The Crossmaglen man has now entered a statesman-like period. At 61 years of age, he doesn't need to go through the mincer of inter-county management anymore and has been free to take up a number of honorary managerial posts available to a man of his standing in the game.
He accepted the Ulster job when it was offered and landed inter-provincial titles. Now he has brought the Cormac McAnallen Cup back and has a trip to Australia to look forward to next year.
Last Friday, the Australian Rules representatives, led by their press officer Patrick Keane, insisted on their interviews taking the form of a top-table question and answer session.

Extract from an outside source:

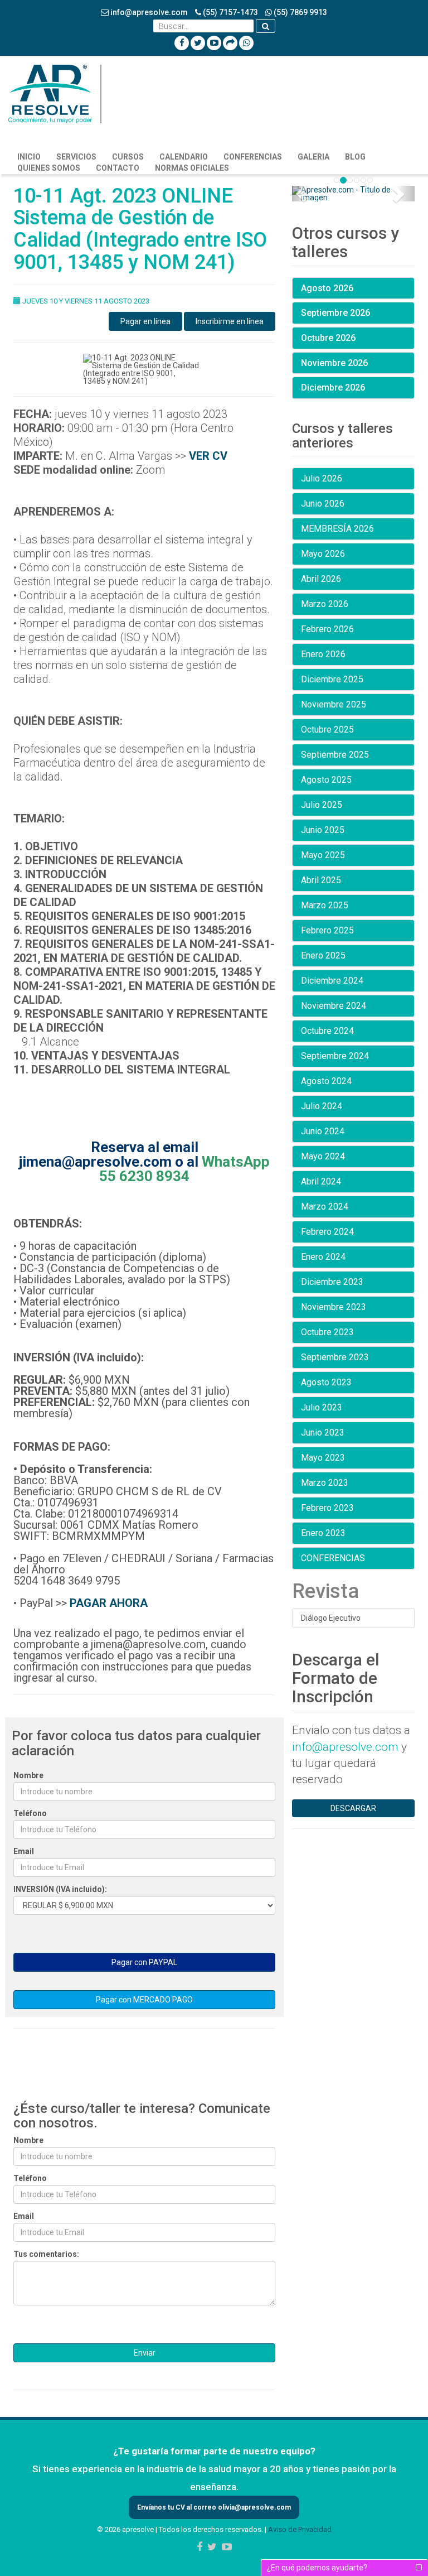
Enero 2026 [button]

Keane might as well have sauntered up to the Gaelic games correspondents, flamboyantly broken wind while invading personal space, flashed a smile and walked away whistling 'Waltzing Matilda'.
'Q & As' are asinine affairs, designed to crush independent thought by players and management and create an invisible barrier between protagonists and journalists with a physical blockade of a desk decorated by spring water.
The day was saved when Kernan (pictured with Jack McCaffrey) came back to conduct a further GAA-type of interview when everyone huddles tightly around their prey, dictaphones held at arm's length. He sold the series.
His warmth and his ability to actually look inquisitors in the eye when answering questions has always been widely appreciated.
He left journalists purring and boosted by a grown-up, entertaining conversation.
He said: "This game has been going for 30 years; this is going to be the toughest Test ever… It's going to be the toughest man-to-man, end-to-end game."
Back at the birth of the series, the President of the then-called NFL, Dr Allen Aylett, said in 1984: "In this game we have a space-age spectacular if we continue to work on it, a game twice as fast as any other form of football in the world."
Just two years later, the Australian manager John Todd called the Irish "wimps".
He added: "They'd make great soccer players, but wouldn't have a hope of making the grade in Australian Rules.
"They're not tough enough to handle a real game."
What transpired on Saturday night was a mildly entertaining game of a diluted sport. The marking and the physical exchanges were set at no more than challenge match levels, and the closeness of the scoring covered a multitude of fault lines.
We have the Railway Cup appearing on the horizon. Pete McGrath is taking over from Kernan as Ulster manager.
In Ulster, we like to place plenty of store in the competition, but it must be of some discomfort to current GAA President, Cavan man Aogan O'Fearghail, that it is being ran off as a two-day blitz.
McGrath can certainly sell the series, but the lack of promotion on a national and provincial scale so far stands in stark contrast to the treatment the hybrid game was afforded.